*Given passage:*
***

Posted May 14, 2015 15:07 UTC (Thu) by DigitalBrains (subscriber, #60188) [Link]

> how do you decide that you need "128 shannons of entropy for my crypto"?

I'm going by the principle that the only secret thing about my crypto application is its key. I'm assuming for the moment that my attacker is able to exhaustively search the 96 shannons, or reduce the search space far enough to do an exhaustive search on what remains.

Because only my key is unknown, I'm assuming the attacker can reproduce the deterministic portions.

When you argue that mixing in bad quality randomness is not a problem because there's still plenty left, this seems like the bald man's paradox. If you have a full set of hair (good quality randomness), and some individual hairs fall out (bad randomness), you still have a full set of hair. Fine, so mixing in some bad sources doesn't make you go bald. But at some point, if enough individual hairs fall out, you are going bald: producing bad quality randomness. So I think that if you suspect that this cpu execution time jitter produces only 0.2 shannons per bit, you should not use it as if it has a full shannon per bit. You can still use it, but you shouldn't pretend it has more information content than it has. And if you don't feel confident giving a reliable lower bound on the amount of entropy delivered by the method, you might even be better off not using it. Better be safe than sorry.

***

*Records supplied:*
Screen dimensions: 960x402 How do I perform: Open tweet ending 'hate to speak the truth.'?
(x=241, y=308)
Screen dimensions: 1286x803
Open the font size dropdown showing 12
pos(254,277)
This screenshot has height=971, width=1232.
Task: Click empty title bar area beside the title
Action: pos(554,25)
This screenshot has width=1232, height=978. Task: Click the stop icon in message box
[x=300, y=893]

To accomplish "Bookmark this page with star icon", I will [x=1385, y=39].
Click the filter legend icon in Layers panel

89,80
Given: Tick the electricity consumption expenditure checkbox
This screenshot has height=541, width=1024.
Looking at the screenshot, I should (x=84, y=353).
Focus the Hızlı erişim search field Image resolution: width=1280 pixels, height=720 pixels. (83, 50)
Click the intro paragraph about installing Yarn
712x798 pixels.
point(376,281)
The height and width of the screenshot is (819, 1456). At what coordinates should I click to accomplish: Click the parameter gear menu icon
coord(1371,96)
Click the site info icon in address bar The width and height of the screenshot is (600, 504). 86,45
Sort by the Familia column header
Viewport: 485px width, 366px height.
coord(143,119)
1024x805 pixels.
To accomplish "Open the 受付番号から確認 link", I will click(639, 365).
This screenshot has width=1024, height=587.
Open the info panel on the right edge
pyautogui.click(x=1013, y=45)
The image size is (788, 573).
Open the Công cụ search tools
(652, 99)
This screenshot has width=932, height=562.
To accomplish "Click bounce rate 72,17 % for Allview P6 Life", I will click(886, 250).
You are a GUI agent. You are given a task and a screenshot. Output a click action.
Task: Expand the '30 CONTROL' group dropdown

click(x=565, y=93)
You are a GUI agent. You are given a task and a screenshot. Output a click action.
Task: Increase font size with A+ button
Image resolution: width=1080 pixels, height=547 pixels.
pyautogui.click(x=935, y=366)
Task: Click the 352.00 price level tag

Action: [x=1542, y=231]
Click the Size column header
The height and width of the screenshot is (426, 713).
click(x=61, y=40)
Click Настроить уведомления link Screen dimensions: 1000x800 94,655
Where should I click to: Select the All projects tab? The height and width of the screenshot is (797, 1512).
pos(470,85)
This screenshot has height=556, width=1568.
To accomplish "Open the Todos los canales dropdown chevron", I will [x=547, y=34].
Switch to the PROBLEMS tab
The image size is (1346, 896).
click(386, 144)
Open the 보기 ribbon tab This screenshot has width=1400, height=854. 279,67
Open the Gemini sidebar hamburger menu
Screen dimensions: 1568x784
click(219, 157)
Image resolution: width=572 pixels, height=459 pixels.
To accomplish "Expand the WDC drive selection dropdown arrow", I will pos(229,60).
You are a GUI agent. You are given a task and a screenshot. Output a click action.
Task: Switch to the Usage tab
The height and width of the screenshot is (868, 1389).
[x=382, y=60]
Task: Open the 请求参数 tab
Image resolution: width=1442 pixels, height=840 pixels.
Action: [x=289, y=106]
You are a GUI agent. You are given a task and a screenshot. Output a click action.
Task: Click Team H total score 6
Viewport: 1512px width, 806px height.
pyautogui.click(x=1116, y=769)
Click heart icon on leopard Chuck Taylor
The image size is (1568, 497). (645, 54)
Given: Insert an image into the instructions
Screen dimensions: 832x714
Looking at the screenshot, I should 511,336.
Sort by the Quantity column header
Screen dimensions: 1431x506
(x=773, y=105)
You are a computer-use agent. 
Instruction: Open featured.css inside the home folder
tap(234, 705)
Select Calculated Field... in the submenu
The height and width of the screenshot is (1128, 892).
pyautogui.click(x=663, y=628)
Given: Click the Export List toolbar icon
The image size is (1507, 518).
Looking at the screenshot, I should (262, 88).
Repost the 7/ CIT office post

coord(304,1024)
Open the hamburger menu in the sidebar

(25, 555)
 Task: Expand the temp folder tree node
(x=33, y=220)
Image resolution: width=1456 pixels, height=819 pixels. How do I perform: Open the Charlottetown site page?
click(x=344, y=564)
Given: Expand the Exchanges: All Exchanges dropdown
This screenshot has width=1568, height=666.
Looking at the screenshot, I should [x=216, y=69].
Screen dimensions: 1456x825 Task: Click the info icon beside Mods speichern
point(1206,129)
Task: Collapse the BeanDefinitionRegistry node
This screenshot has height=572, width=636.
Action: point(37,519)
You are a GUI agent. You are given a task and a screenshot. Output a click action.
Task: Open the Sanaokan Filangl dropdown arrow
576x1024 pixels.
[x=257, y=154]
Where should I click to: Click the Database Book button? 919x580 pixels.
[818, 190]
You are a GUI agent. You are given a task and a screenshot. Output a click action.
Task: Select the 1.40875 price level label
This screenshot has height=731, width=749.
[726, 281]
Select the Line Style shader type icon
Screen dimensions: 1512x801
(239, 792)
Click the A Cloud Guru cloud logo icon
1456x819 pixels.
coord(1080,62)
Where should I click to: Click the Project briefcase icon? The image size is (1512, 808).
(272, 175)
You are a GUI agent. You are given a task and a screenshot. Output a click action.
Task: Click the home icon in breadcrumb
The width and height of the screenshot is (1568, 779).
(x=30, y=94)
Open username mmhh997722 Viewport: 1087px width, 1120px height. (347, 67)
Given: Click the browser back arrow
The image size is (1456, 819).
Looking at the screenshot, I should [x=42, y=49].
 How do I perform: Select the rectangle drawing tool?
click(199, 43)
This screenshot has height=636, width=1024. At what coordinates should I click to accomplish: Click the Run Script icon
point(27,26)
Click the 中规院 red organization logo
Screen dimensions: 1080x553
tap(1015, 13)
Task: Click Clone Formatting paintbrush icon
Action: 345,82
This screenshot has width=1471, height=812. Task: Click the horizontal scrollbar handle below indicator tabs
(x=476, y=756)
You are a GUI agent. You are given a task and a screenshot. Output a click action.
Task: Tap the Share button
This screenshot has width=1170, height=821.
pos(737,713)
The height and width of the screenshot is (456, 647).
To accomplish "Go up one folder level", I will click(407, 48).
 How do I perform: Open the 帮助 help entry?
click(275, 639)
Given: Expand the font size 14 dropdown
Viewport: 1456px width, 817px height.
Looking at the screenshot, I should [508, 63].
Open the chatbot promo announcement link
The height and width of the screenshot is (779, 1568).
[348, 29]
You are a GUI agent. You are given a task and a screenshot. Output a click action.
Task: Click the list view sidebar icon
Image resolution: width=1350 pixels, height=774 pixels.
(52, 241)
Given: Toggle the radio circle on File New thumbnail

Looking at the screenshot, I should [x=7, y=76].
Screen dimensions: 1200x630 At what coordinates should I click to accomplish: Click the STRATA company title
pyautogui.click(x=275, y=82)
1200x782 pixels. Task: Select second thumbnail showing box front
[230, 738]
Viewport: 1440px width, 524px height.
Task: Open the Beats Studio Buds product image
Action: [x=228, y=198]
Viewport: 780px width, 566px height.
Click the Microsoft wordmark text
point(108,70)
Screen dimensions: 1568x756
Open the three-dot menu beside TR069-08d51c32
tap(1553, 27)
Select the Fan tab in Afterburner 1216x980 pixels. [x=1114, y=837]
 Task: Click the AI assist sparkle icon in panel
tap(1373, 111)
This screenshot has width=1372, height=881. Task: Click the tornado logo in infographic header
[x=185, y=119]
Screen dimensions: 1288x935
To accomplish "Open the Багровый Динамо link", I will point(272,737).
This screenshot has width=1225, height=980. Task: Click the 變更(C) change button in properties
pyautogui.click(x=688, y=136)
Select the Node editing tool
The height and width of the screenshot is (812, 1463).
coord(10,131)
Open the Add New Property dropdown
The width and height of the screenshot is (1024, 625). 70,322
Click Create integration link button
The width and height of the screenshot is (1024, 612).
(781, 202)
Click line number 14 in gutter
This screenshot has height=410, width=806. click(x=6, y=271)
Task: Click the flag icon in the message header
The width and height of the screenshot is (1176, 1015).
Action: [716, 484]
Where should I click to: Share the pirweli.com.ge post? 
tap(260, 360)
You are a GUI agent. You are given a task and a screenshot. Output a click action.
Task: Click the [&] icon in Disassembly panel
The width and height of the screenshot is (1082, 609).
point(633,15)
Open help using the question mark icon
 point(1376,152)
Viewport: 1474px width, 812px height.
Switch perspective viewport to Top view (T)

***

*What you need to do:*
Answer each question using the forum post on entropy.
(a) How many shannons does the poster assume an attacker can exhaustively search?
(b) What does the poster call the only secret thing about the crypto application?
(c) How many shannons per bit does the poster suggest CPU execution time jitter might produce?
The material shown here comes from a source unrelated to the forum post.

*Output:*
(a) 96 shannons
(b) Its key
(c) 0.2 shannons per bit